Diet or diuretic? Treatment of newly diagnosed mild to moderate hypertension in the elderly

Abstract
The aim of this study was to assess the effectivity of dietary measures in the treatment of hypertension. Therefore, a single-blind randomised clinical trial was carried out in elderly persons with recently diagnosed hypertension. Patients were recruited from a general practice (6555 persons) during visits or after written invitation or invitation by phone. New hypertensive patients (with measurements taken on three different occasions >159 mm Hg systolic and/or >94 mm Hg diastolic), aged 60-80 years, without target-organ damage, dementia, diabetes mellitus or malignant disease entered a 3-month intervention programme of either intensive dietary counselling, receiving a sodium-reduced (75 mmol/24h), and weight-reducing diet (BMI <25), or only 25 mg chlorthalidone a day. Forty-two newly diagnosed hypertensive subjects met the inclusion criteria. Two dropped out from the chlorthalidone group, one with side effects and another after a myocardial infarction.

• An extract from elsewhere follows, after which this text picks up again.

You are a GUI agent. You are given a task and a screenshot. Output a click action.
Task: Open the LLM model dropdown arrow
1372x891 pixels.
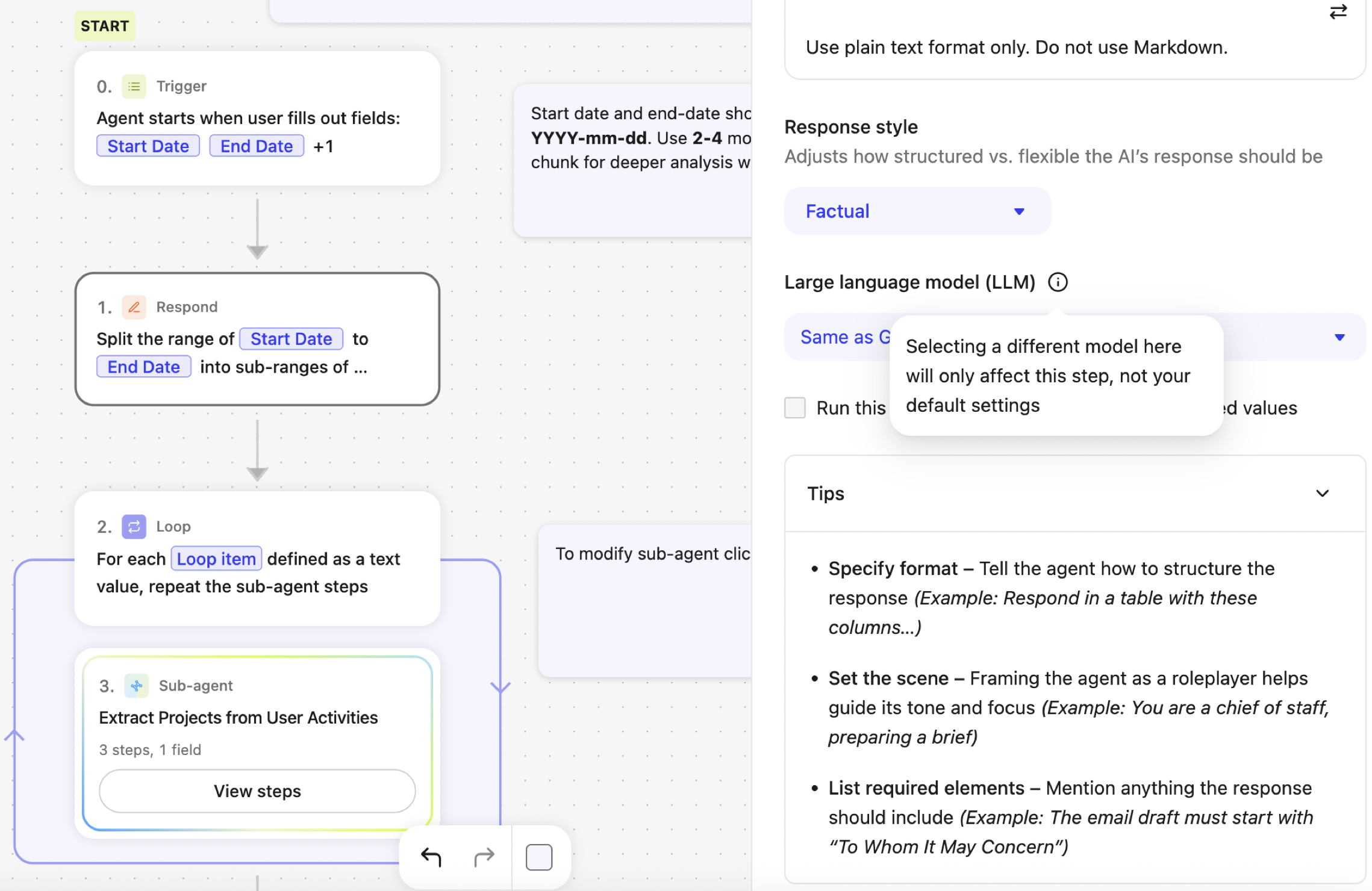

Although blood pressure (BP) in the diet group decreased less than in the drug group, of the patients in the diet group 45% fell back to a normal systolic and 50% to a normal diastolic BP (drug treatment group, systolic 75% and diastolic 85%). In contrast with the diet group, lipid spectrum and blood glucose concentration in the diuretic group, however, deteriorated slightly. The dietary intervention was effective in elderly patients with a systolic or diastolic BP in the range of 160-180 and 95-100 mm Hg, respectively. Reduction in weight should be the primary aim. It is argued that sodium reduction can be achieved better by collective measures. In patients with a BP of more than 180 mm Hg systolic or 100 mm Hg diastolic, dietary advice and drug treatment should be combined.